负载异体抗原对低剂量粒细胞巨噬细胞集落刺激因子诱导的树突状细胞免疫学性状的影响

目的观察低剂量粒细胞巨噬细胞集落刺激因子(GM-CSF)诱生的未成熟树突状细胞(GM~(low)DC)对异体抗原的摄取能力,以及负载异体抗原后细胞表型和功能的改变。方法对处于增殖期的C_(57)BL/6小鼠单个核细胞(MNC)作氚标记亮氨酸(~3H-Leu)掺入处理,制备~3H-Leu标记的抗原上清液。将此抗原上清液分别与昆明小鼠GM~(low)DC和成熟树突状细胞(DC)孵育30、60、90 min,检测细胞每分钟放射性荧光闪烁计数(cpm)值；用流式细胞仪检测负载异体抗原前后GM~(low)DC表面I~A/I~E、CD80分子的表达情况。分离C_(57)BL/6小鼠的T淋巴细胞,根据加入的刺激因素分组并进行同种混合淋巴细胞反应(MLR)：对照组(不加刺激因素)、GM~(low)DC组、GM~(low)DC+异体抗原组、GM~(low)DC+异体抗原+细胞毒性T淋巴细胞相关抗原4Ig(CTLA-4Ig)组。检测各组细胞cpm值,计算刺激指数(SI)。结果加入异体抗原上清液后30、60、90 min,GM~(low)DC的cpm值均明显高于同时相点的成熟DC(P＜0．05或0．01)。负载异体抗原前,GM~(low)DC细胞表面I~A/I~E的表达率为(32±8)%,CD80的表达率为(25±10)%；负载后两者分别为(54±10)%、(71±18)%,均明显升高(P＜0．05或0．01)。MLR：GM~(low)DC+异体抗原组细胞cpm值明显高于对照组(P＜0．05),SI＞2．0；GM~(low)DC组以及GM~(low)DC+异体抗原+CTLA-4Ig组细胞cpm值与对照组比较,差异无统计学意义(P＞0．05),AI均＜2．0。结论GM~(low)DC具有较强的抗原摄取能力,负载抗原后,细胞在表型及功能上渐趋成熟。应用CTLA-4Ig可阻断其免疫应答效应,建立免疫耐受。

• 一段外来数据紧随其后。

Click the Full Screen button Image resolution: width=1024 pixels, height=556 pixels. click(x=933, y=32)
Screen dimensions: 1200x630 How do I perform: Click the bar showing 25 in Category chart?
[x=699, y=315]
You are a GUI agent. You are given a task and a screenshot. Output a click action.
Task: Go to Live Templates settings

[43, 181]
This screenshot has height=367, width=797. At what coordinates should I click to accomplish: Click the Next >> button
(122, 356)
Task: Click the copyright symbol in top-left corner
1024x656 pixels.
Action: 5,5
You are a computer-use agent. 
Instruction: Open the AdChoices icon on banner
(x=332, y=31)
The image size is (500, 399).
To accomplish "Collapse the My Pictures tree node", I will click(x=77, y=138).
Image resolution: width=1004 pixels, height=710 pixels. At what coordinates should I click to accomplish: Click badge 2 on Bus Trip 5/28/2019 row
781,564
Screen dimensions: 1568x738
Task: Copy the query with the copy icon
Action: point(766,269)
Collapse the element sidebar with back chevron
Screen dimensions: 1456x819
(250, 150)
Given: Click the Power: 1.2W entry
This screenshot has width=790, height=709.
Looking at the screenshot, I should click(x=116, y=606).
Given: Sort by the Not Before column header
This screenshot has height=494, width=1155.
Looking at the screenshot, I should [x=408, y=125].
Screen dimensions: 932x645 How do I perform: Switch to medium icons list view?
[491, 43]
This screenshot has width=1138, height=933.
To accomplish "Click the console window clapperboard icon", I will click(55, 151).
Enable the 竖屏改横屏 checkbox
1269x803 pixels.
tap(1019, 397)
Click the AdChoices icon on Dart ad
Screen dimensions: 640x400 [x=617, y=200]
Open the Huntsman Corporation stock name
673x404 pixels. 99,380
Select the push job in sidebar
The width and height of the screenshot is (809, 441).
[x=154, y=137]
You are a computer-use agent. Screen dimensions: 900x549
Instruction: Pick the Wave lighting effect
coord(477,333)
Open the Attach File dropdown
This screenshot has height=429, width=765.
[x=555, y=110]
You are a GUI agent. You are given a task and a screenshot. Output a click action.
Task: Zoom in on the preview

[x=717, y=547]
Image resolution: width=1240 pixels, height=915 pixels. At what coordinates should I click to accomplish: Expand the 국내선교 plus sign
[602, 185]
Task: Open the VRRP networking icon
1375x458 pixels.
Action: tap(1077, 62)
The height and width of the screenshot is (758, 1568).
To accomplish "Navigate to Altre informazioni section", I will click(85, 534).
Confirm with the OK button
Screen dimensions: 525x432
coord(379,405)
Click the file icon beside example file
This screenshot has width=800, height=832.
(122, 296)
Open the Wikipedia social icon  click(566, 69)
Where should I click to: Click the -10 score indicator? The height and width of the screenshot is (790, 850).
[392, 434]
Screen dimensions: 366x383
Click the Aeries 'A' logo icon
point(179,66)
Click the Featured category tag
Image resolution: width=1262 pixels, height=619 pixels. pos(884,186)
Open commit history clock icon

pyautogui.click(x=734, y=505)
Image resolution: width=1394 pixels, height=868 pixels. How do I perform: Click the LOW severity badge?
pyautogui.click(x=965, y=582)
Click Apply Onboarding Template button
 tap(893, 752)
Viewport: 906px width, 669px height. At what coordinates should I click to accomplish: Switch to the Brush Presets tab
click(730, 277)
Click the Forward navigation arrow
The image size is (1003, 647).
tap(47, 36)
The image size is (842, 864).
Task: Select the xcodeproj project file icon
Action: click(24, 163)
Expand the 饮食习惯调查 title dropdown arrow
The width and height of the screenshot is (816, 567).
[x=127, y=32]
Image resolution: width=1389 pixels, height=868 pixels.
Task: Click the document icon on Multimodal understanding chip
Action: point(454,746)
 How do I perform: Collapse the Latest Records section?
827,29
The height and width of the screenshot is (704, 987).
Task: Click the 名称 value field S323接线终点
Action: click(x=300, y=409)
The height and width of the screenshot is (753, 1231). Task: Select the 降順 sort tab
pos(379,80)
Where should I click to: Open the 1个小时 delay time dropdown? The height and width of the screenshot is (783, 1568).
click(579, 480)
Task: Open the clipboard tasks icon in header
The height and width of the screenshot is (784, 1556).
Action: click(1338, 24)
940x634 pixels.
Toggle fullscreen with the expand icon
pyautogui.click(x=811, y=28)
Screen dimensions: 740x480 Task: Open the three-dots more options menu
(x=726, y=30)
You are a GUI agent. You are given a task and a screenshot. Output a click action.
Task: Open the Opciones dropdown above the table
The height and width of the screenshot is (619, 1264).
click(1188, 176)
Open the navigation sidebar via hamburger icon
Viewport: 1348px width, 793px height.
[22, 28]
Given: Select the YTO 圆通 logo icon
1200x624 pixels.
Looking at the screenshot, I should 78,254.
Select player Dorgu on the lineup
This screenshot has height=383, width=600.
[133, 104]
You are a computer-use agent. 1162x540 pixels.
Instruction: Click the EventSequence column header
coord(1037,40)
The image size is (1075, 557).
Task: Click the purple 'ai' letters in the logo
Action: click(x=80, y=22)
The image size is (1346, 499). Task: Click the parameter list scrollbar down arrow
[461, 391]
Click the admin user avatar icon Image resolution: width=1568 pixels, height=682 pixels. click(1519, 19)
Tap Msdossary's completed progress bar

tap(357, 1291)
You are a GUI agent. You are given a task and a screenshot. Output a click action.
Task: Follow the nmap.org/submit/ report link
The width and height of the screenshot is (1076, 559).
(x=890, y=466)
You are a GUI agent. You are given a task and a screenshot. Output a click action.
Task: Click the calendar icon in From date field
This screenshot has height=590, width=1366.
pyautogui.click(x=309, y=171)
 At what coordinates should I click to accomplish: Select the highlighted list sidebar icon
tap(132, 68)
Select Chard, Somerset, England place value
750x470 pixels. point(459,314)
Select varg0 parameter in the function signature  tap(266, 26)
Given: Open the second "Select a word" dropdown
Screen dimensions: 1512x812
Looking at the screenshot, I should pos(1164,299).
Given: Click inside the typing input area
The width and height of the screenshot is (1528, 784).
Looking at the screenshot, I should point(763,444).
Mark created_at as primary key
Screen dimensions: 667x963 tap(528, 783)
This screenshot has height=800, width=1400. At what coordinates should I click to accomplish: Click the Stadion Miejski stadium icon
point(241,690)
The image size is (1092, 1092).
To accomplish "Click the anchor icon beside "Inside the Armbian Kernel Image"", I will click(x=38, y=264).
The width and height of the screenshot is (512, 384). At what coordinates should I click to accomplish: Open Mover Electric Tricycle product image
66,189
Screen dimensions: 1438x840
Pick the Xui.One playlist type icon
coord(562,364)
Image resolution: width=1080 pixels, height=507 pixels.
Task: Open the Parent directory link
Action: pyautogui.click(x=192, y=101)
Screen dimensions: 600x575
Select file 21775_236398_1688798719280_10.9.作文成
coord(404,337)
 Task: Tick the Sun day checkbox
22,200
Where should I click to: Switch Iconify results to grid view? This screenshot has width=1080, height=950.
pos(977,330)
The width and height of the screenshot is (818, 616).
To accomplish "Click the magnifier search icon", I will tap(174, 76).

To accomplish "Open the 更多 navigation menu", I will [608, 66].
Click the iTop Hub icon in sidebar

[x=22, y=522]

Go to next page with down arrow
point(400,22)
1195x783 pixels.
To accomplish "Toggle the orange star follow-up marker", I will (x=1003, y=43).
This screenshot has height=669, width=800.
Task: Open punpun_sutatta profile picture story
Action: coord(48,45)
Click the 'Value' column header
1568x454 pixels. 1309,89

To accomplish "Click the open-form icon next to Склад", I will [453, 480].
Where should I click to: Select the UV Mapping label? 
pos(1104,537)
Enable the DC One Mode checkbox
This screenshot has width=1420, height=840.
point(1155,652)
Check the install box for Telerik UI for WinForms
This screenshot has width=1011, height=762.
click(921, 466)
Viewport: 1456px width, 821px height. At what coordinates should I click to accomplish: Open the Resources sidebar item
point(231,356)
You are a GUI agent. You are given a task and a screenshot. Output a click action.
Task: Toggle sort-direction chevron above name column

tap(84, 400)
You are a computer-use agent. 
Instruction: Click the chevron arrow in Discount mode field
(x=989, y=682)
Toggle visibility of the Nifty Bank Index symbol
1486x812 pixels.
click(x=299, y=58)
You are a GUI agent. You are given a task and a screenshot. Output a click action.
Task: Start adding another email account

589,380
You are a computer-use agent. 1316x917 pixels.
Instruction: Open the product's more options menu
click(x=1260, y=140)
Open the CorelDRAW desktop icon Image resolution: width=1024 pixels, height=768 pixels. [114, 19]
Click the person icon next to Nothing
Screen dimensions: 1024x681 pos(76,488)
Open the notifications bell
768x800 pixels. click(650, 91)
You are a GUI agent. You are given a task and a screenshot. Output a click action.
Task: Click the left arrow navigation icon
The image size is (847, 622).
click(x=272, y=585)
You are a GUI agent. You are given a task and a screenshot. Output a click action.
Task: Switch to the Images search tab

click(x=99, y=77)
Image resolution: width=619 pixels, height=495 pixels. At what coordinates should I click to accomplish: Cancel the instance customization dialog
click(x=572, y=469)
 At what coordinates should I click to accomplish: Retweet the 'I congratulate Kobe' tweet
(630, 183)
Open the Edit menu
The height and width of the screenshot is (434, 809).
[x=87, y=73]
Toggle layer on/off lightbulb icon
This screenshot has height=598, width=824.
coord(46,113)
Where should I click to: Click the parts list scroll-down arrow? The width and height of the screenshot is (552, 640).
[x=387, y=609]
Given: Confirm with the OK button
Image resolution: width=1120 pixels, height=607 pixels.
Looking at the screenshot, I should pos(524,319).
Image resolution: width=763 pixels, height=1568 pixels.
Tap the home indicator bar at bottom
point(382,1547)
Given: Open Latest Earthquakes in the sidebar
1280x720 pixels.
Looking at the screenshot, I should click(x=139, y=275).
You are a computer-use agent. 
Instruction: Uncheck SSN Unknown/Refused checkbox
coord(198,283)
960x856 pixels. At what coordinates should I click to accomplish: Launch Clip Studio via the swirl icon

The influence of antigen loading on the immunological characteristics of dendritic cells induced by low concentrations of granulocyte macrophage colony stimulating factor

OBJECTIVE: To investigate the influence of low doses of granulocyte macrophage colony stimulating factor on the allogeneic antigen (Ag) ingestion capacity of immature dendritic cells (GMlow DC), and subsequently the changes in the cellular phenotype and function. METHODS: Mononuclear cells from C57BL/6 mice was labelled with 3H-Leu to make Ag supernatant. The Ag supernatant was cocultured with GMlow DC or mature DC for 30,60 and 90 mins, then cpm value were determined. The changes in I(A)/I(E) and CD80 on cell surface after antigen ingestion were determined with flow cytometry (FCM). By using mixed lymphocyte reaction (MLR), the cells were divided into control (non-sensitized T lymphocyte), GMlow DC, GMlow DC and allogeneic antigen, GMlow DC and allogeneic antigen and CTLA-4 Ig groups. The cpm value in each group was recorded and the stimulation index (SI) was calculated. RESULTS: Upon 30, 60 and 90 mins of allogeneic Ag stimulation, the cpm value of GMlow DC was obviously higher than that of mature DC (P < 0.05 or 0.01). In addition, the expression of I(A)/I(E) and CD80 before allogeneic Ag ingestion were significantly higher than those after Ag ingestion (I(A)/I(E): 32 +/- 8% vs. 54 +/- 10, P < 0.05; CD80: 25 +/- 10% vs. 71 +/- 18%, P < 0.01). MLR: Compared with control group, the cpm value in GMlow DC with allogeneic Ag group was increased markedly (P < 0.05), with SI higher than 2.0, while no difference was found among control, GMlow DC group, GMlow DC and allogeneic Ag and CTLA-4Ig groups (P > 0.05), with SI lower than 2.0 CONCLUSION: Though GMlow DC exhibits powerful antigen ingestion capacity, the cell pheonotype and function will get mature gradually. Immune tolerance can be established by incubating GMlow DC with CTLA-4Ig.